The 5th Wave is yet another weak offering typical of January that may hold some appeal to those hungry for something (very) remotely resembling a Hunger Games or Divergent style flick. In other words, it caters to the Young Adult crowd, by showcasing a world in which kids and teens are the ultimate saviors of humanity!

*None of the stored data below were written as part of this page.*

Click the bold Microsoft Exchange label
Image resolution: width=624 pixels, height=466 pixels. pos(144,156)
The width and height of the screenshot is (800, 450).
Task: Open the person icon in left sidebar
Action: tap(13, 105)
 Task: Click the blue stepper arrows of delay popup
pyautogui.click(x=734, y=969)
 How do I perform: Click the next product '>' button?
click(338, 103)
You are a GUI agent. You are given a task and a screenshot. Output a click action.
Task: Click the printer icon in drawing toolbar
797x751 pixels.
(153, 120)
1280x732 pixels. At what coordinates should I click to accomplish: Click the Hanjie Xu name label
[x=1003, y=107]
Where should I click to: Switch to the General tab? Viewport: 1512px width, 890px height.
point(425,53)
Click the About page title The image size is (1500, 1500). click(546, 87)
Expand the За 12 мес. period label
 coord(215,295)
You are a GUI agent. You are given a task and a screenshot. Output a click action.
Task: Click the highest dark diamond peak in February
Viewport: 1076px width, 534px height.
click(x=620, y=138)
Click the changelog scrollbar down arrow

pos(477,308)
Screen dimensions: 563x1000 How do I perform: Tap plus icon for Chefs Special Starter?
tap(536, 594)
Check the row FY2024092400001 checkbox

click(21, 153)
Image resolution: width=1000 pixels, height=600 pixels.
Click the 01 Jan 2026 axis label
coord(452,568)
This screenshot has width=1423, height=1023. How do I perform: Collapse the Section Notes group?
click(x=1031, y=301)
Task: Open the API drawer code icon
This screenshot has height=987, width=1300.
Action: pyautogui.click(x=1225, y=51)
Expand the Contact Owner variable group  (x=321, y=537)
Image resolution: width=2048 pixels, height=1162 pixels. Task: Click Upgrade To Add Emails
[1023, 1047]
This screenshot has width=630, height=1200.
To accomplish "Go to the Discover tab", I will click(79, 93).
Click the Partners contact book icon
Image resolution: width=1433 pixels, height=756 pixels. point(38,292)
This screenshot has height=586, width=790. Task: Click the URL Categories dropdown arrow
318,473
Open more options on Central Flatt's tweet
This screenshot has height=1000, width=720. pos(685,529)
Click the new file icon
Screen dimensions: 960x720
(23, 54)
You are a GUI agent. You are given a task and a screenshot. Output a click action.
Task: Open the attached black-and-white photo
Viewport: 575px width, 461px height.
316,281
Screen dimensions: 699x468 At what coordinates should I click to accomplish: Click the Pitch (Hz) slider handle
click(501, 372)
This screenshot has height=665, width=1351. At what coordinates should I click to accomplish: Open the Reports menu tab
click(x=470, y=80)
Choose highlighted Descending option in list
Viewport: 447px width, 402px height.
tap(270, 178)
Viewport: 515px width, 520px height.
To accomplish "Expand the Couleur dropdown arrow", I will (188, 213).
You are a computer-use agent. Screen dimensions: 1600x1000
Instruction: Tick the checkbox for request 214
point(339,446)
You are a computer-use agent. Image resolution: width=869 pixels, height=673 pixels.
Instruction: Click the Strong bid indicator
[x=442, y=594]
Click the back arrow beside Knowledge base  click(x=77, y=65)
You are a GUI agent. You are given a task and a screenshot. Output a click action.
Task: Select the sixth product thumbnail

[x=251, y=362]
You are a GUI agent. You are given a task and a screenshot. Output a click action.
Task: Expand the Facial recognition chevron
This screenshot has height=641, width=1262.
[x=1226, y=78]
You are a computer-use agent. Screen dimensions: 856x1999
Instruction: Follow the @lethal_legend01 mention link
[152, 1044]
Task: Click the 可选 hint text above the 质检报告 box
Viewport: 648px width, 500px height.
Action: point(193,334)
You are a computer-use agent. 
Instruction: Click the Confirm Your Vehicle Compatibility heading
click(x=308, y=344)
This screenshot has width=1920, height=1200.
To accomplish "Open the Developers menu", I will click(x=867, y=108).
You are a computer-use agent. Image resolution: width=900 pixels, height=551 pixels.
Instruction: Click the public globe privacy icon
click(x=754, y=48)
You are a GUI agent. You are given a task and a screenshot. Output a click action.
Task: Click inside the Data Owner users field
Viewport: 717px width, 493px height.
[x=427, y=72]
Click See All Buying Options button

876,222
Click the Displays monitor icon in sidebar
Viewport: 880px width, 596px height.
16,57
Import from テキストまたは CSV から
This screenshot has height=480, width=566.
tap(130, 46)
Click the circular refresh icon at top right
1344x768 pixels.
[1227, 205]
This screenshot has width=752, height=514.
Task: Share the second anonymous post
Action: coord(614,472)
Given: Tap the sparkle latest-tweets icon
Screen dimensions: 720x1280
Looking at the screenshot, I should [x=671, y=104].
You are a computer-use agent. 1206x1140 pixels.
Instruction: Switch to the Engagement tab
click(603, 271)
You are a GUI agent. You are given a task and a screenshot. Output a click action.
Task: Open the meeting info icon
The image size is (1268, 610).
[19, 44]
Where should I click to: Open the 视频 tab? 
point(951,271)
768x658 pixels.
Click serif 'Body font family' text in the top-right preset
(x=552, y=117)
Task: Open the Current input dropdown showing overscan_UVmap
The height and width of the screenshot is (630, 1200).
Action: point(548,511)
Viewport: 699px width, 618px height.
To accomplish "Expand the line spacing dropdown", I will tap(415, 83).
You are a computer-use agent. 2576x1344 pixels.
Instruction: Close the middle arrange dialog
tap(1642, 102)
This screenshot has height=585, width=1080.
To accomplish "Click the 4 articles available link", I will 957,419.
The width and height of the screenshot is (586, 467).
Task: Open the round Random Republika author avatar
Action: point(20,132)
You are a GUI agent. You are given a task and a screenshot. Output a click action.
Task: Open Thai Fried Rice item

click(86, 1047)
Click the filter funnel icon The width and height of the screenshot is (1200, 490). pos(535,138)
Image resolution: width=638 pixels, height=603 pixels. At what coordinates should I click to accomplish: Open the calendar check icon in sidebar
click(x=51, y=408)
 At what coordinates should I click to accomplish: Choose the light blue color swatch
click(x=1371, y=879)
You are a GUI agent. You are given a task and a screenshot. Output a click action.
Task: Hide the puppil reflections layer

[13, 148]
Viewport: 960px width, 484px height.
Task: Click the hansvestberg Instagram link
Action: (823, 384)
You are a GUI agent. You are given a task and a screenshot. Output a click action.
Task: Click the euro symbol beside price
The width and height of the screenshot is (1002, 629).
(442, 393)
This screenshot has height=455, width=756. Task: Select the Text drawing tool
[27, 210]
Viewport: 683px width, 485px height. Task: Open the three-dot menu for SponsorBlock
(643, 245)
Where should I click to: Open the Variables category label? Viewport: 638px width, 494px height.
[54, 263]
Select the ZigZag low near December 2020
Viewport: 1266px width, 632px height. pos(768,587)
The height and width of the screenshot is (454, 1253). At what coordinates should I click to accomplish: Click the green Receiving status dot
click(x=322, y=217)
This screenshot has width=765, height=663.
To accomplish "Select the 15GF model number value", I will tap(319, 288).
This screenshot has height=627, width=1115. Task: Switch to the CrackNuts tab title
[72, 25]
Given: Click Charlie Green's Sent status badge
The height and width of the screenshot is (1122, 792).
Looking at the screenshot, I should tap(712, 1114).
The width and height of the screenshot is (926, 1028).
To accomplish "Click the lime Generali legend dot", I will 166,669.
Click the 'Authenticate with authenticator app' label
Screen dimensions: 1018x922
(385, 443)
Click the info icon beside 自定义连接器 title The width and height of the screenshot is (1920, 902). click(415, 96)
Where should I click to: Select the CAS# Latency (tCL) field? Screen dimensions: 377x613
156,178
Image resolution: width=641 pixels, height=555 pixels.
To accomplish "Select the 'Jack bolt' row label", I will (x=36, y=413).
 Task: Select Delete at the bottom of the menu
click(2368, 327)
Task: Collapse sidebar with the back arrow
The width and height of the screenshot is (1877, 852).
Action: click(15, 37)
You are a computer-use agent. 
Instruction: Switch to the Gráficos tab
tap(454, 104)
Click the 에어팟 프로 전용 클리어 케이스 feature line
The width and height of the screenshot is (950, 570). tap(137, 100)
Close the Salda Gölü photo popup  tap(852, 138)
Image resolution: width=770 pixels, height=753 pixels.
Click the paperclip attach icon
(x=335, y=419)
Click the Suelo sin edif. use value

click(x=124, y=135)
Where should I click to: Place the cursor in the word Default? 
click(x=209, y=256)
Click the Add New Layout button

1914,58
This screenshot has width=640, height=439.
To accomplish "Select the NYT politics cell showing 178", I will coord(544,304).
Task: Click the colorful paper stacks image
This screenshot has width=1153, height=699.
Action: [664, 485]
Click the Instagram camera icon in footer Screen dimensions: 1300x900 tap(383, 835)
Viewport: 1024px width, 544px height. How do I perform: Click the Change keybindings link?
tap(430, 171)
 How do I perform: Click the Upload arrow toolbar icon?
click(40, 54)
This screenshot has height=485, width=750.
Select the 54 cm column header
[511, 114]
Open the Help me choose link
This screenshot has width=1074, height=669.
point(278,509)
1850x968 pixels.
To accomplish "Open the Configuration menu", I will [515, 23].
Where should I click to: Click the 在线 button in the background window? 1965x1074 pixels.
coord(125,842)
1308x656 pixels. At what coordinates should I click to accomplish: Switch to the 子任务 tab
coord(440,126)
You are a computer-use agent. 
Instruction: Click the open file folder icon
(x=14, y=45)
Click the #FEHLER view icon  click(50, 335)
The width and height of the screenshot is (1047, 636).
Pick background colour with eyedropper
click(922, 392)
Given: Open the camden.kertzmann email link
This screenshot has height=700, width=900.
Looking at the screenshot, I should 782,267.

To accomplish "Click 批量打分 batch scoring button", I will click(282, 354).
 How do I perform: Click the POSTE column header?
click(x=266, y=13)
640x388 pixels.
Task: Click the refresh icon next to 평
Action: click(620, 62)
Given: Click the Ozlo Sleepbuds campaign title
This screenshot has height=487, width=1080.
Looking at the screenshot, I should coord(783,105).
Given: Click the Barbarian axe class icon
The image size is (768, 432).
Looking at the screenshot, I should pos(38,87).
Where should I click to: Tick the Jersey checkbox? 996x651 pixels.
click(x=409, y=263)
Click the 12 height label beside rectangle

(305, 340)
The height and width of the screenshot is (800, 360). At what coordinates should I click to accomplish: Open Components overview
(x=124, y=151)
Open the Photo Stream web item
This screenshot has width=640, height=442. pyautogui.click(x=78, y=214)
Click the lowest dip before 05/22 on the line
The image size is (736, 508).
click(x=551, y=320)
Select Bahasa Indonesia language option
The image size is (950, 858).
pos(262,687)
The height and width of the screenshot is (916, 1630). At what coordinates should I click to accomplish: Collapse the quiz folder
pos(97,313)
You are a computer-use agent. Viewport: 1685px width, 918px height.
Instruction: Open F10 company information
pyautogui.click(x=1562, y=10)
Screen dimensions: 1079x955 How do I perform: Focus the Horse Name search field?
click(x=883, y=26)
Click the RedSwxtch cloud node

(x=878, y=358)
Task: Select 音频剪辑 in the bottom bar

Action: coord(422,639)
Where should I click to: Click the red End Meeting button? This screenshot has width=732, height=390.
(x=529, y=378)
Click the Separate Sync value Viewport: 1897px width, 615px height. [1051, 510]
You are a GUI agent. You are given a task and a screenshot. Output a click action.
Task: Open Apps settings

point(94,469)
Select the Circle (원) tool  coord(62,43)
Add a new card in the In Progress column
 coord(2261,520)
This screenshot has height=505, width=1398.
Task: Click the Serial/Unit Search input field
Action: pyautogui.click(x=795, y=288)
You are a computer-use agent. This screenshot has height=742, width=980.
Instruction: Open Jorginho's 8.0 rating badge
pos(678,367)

It even opens like a scene out of The Hunger Games, with a teen named Cassie Sullivan (Chloe Grace Moretz) running through the woods of Ohio wielding a shotgun. As the narrative unfolds, we learn why. She is one of the few survivors of an alien invasion that has left much of Earth’s population decimated by a series (‘waves’) of disaster including a power surge, earthquake, bird-flu-like disease, and alien snipers who’ve taken on human forms. Cassie’s little brother has been ‘drafted’ into a kids’ army to fight the aliens – or so they are led to believe. Cassie knows better, and she’s determined to find and save her brother. She’s quite resourceful, but she needs help. Enter: hot young guy, Evan (Alex Roe) who may or may not be her knight in shining armor, and potential love interest. She may not trust him, but she does like to watch him wield an axe and bathe in a nearby lake. (Can you say, gratuitous eye candy?)
The acting itself isn’t bad, but the dialogue is often so cheesy, and the turn of events so predictable, that the movie becomes downright laughable. I suppose there’s a certain entertainment value in that, however, as well as in the fact that Cassie’s hair and makeup remains flawless throughout her harrowing ordeal. And of course there’s the obligatory love triangle brewing – between Evan, Cassie, and her high school crush Ben Parish (aka “Zombie” – played by Nick Robinson). ‘Team Evan’ vs. ‘Team Ben’ could easily be explored in future installments of the franchise. Did I mention that The 5th Wave is based on a young adult science fiction novel that aims to become the next Twilight?
The 5th Wave is part sci-fi, part drama, part chick flick, part disaster, and part action-adventure. It reminded me a bit of World War Z and a bunch of other movies that sewed a more cohesive implausible plot. It’s a rental – or a skip it – for anyone other than diehard YA fans.